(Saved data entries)
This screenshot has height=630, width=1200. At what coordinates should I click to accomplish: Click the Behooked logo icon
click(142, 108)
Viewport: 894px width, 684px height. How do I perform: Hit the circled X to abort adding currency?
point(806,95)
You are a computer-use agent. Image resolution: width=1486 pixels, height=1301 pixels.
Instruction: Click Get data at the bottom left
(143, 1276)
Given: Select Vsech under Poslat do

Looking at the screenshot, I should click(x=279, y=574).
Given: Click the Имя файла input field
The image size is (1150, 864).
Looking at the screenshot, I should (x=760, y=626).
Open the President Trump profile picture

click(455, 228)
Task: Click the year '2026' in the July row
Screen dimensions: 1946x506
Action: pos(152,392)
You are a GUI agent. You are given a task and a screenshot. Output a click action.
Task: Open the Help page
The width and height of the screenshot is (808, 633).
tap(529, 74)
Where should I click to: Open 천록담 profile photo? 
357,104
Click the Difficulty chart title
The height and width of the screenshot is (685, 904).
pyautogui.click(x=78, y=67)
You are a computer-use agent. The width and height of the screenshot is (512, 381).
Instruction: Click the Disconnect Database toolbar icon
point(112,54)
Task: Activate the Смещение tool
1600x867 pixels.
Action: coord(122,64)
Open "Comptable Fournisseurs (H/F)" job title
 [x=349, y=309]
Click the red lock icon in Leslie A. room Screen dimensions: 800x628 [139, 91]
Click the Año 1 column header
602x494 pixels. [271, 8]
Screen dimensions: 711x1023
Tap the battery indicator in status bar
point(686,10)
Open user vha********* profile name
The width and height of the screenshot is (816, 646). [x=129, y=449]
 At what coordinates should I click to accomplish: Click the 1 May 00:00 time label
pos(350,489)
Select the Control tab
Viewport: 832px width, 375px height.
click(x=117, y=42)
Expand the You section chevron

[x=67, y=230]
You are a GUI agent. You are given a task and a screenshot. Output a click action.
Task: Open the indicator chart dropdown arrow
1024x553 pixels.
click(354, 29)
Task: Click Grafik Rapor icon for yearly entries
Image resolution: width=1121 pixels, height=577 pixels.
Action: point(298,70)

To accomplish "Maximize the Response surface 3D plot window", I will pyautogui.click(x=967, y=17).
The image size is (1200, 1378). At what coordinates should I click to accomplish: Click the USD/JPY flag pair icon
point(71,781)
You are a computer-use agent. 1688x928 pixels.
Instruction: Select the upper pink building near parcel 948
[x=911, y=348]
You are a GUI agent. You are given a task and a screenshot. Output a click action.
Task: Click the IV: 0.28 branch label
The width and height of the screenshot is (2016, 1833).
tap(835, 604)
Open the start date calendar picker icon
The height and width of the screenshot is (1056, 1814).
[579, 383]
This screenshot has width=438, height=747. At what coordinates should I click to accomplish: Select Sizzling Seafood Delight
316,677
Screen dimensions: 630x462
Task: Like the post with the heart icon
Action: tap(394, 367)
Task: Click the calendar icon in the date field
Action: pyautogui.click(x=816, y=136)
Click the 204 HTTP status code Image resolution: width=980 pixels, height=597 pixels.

• WHAT NEEDS TO BE DONE:
Looking at the data, how many lines hold the string "computer"? Reply with the number alone.

• TASK RESULT:
3